Taking PDX ex vivo supports powerful applications, such as high throughput assays, while maintaining the PDX advantage of predictability. These ex vivo models are usually used to assess the cytotoxicity or proliferation of cancer cells. Historically, this used simple clonogenic assays, but is now moving forward to higher throughput 3D screens, and more complex assays to more closely mimic the human setting e.g, the 3D Tumor Growth Assay (TGA).

Conserve the PDX Advantage for Compound Screening

PDX ex vivo 3D assay formats combine rapid compound testing and screening with PDX genomic analysis, thereby providing genetic mutation information to better interpret screening panel results.

These screens can be performed with frozen ex vivo tumor cells dissociated from freshly isolated early passage PDX tumor tissues. Using frozen cells helping to avoid lag times while waiting for PDX to grow.

In this setting, large panels of compounds are rapidly assessed across models which conserve all the advantages of PDX population heterogeneity and patient fidelity, alongside retention of human-derived stromal elements (which can be lost over PDX passage), lower costs, and faster study timelines.
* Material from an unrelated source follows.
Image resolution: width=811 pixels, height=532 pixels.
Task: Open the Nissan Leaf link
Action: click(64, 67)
Conservation of PDX model characteristics and response are validated by comparison with matched in vivo data, which has been used to confirm the reliability of this screening platform.
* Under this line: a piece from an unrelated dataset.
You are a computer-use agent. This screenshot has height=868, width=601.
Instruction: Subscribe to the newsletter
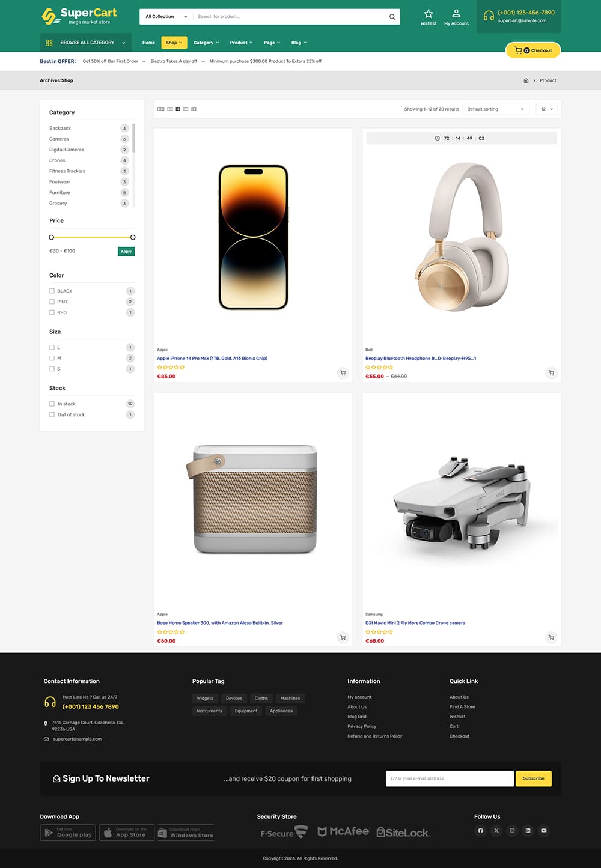pyautogui.click(x=533, y=778)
Humanized and TIME-Aligned 3D TGA Better Represents Human Condition

Another new innovative ex vivo screening platform is the 3D TGA. The 3D assay is “humanized” and TME-aligned to investigate factors affecting drug response. This is achieved through the addition of hMSCs and cancer associated fibroblasts, which provide the paracrine signaling present in the solid tumor microenvironment. Hormones, glucose, and pH level are also controlled.

Similar to the ex vivo screen above, 3D TGA potency results have been correlated with parental PDX in vivo response to validate the platform. Relative TGIs between specific models treated with standard of care/targeted agents correspond to relative potencies ex vivo. Importantly, addition of cancer-associated fibroblasts to the 3D TGA has been shown to dampen ex vivo response (specifically for erlotinib in a lung cancer model), showing potential interaction between the fibroblasts (or their secreted factors) and cancer cell response. This highlights the importance of recapitulating the human condition in ex vivo assays.

In Vitro/Ex Vivo Assays Expand PDX Use in Preclinical Research

In vitro and ex vivo assay platforms benefit from the translational features of PDX, opening up powerful new options in early stage drug discovery while overcoming the inherent limitations of in vivo PDX tumor models.